The Divisional Court then looked at whether there was any error of law in the application of the LAT’s jurisdiction to extend the limitation period in the three appeals of Fratarcangeli v. North Blenheim, Reardon v. RSA, and Sheway v. Certas. In the first two appeals, the Court held that the LAT had applied the well established four factor test to extend the limitation period to dispute certain accident benefits, and dismissed the insurers’ appeals. In the last appeal, the Court allowed the appeal by the insured person, and remitted the matter back to the LAT adjudicator at first instance so that she could consider whether to apply her discretion under the LAT Act to extend the limitation period for disputing the accident benefits in question.

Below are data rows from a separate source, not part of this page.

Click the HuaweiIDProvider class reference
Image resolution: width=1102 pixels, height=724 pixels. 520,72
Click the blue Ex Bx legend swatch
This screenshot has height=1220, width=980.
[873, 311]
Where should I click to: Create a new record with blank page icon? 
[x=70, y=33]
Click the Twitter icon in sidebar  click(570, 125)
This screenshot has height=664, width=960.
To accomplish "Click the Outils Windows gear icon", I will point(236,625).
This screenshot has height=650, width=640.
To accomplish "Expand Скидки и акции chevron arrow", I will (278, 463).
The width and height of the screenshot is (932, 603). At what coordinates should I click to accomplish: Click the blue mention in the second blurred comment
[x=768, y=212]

The Fratarcangeli v. North Blenheim decision is important for the automobile insurance industry as a whole as it reinforces the Court of Appeal’s decision in Tomec v. Economical that although limitation periods for disputing accident benefits claims are important, they are not to be applied in a rigid and inflexible manner. The decision also confirms that the purpose of the LAT’s assumption of jurisdiction over accident benefits claims is not simply about efficiency; the system must remain fair and accessible. This is especially important for particularly vulnerable insureds, such as persons under disability and minors, who may not have the mental capacity to give instructions to commence an accident benefits dispute within the general two-year limitation period. Although the Court did not elaborate heavily on policy considerations in its reasons, the decision implicitly reaffirms that consumer protection remains an important objective of the accident benefits system, despite the transfer of jurisdiction over disputes to the LAT and the reduction of benefits available under the standard no-fault auto policy.
The Divisional Court’s decision and reasons illustrate that the purpose of having a statutory accident benefits system in this Province is not simply to allow multibillion dollar insurance companies to make a profit, but to provide an effective and meaningful social safety net for injured victims of automobile accidents.